C’est à croire que la justice gabonaise est mise à rude épreuve rien qu’à l’étape de l’organisation du procès de Bertrand Zibi Abeghe et ses compagnons d’infortune. Détenus depuis plusieurs années sans jugement, suite aux actes qui leur sont reprochés, la juridiction de droit commun qui semble confrontée à ses propres turpitudes, ne cesse de nous offrir un spectacle ahurissant où le ton judiciaire est à la procrastination.

Au fil des années, le sentiment que le procès de ces compatriotes accumulent les vices de forme inquiétants se confirme. Lors de l’audience déjà renvoyé au 22 mai, alors que le président du tribunal Fulgence Ongama ouvrait les hostilités, la défense a tout de suite soulevé des irrégularités dans l’information judiciaire. Selon eux, l’instruction du dossier a été mal ficelée, ce qui nuit lourdement aux actes de procédures légales, eux aussi rendus nuls dans la foulée.

Le président du tribunal (centre) et son équipe s’adressant aux parties en conflit

Ces exceptions préjudicielles soulevées sont apparues claires dans les esprits comme autant de points de nature à ajourner la tenue du procès. Ce qui a automatiquement entraîner un énième report de l’audience pour le 9 juin prochain. Un véritable coup de théâtre où se dessine un cercle vicieux.

Intervention des parties

Comme persuadé de l’absence d’arguments massues du côté du ministère public, Me Martial Dibangoye Loundou, un des 5 avocats de Bertrand Zibi joue la montre et dit s’en tenir à la décision du tribunal, de surseoir la séance pour le 9 juin prochain pour examiner en profondeur l’ensemble des exceptions soulevées. Me Mbongo Mavoungou, représentant de l’Etat dans cette affaire, s’est indigné qu’une fois de plus ce procès tire en longueur alors que les dispositions légales sont assez claires et strictes.

Rappel des faits reprochés

L’affaire de Bertrand Zibi qui s’apparente à une arlésienne, a connu beaucoup de reports. Du 9 mai dernier, elle avait été repoussée au 22 mai écoulé du seul fait du non-respect des règles de procédure. L’ex député du 2e siège de Minvoul fait l’objet d’un mandat de dépôt à la prison centrale de Libreville qui date du 13 septembre 2016. Les griefs d’accusation formulés contre lui sont, entre autres, la détention illégale d’arme à feu, instigation aux violences ou manœuvres de nature à provoquer des troubles contre l’autorité de l’Etat…
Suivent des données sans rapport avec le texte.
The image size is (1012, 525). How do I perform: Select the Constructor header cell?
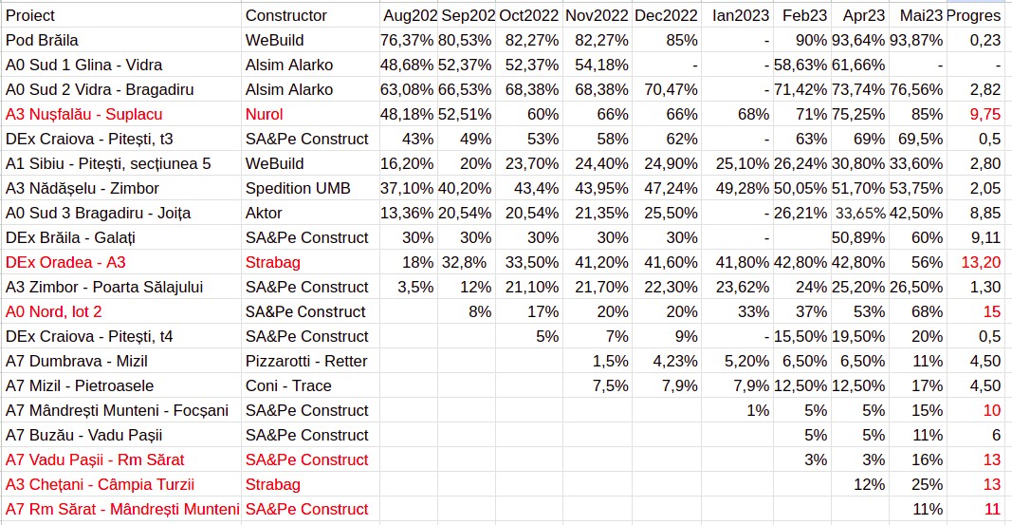(x=285, y=15)
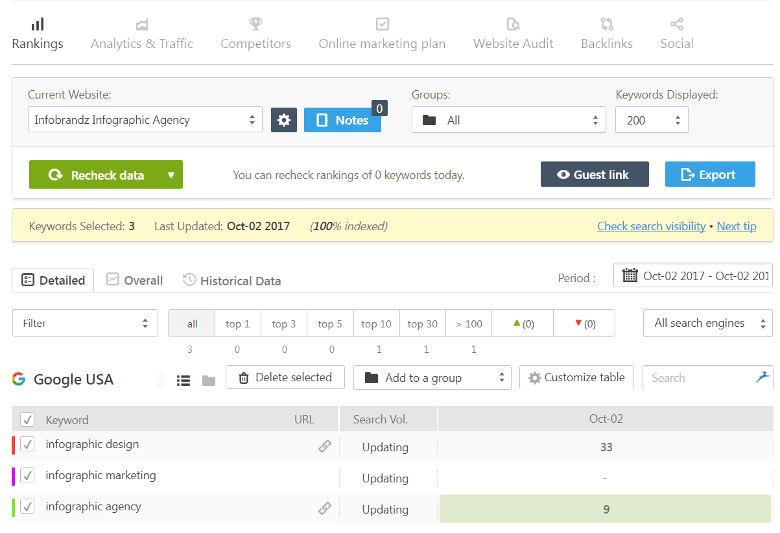Toggle the select-all checkbox in table header
This screenshot has height=533, width=780.
27,419
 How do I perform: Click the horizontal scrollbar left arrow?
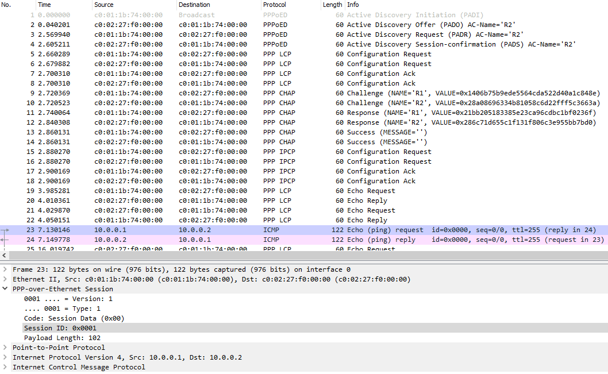pyautogui.click(x=4, y=256)
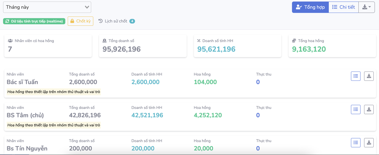Download Bác sĩ Tuấn's commission report
The image size is (379, 155).
click(x=369, y=76)
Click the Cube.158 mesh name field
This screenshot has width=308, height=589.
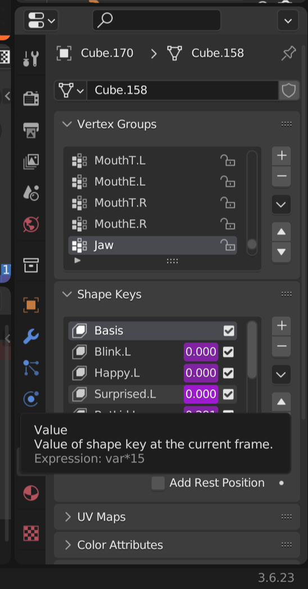[x=183, y=90]
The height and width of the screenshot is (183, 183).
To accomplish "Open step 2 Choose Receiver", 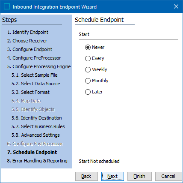I will tap(27, 41).
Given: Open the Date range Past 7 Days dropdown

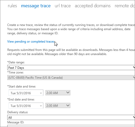Looking at the screenshot, I should coord(71,68).
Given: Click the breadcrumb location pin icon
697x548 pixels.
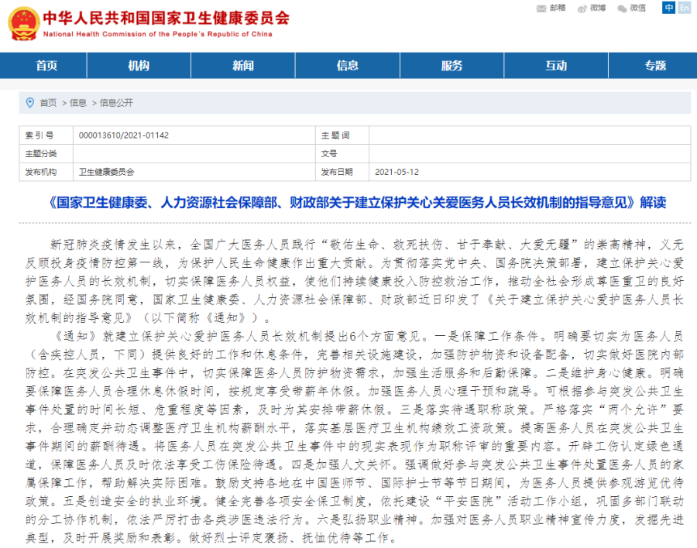Looking at the screenshot, I should click(29, 102).
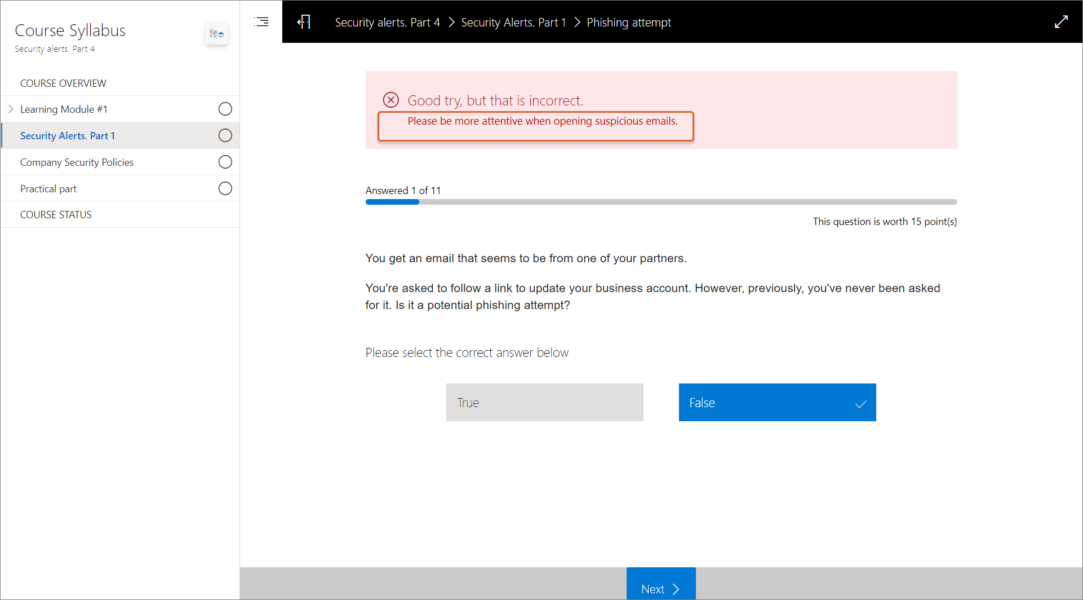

Arnaud Zang Obame, l’un des co-accusés, est lui accusé de détention illégale d’arme à feu, usurpation de titre et de fonction. Thierry Guy Mouanga Mayombo pour sa part est écroué pour coups et blessures volontaires aggravés, séquestration arbitraire. Tous, des faits présumés commis lors des violences post-électorales de la présidentielle d’août 2016. Ils sont tous défendus par un collège d’avocats constitué de 5 magistrats.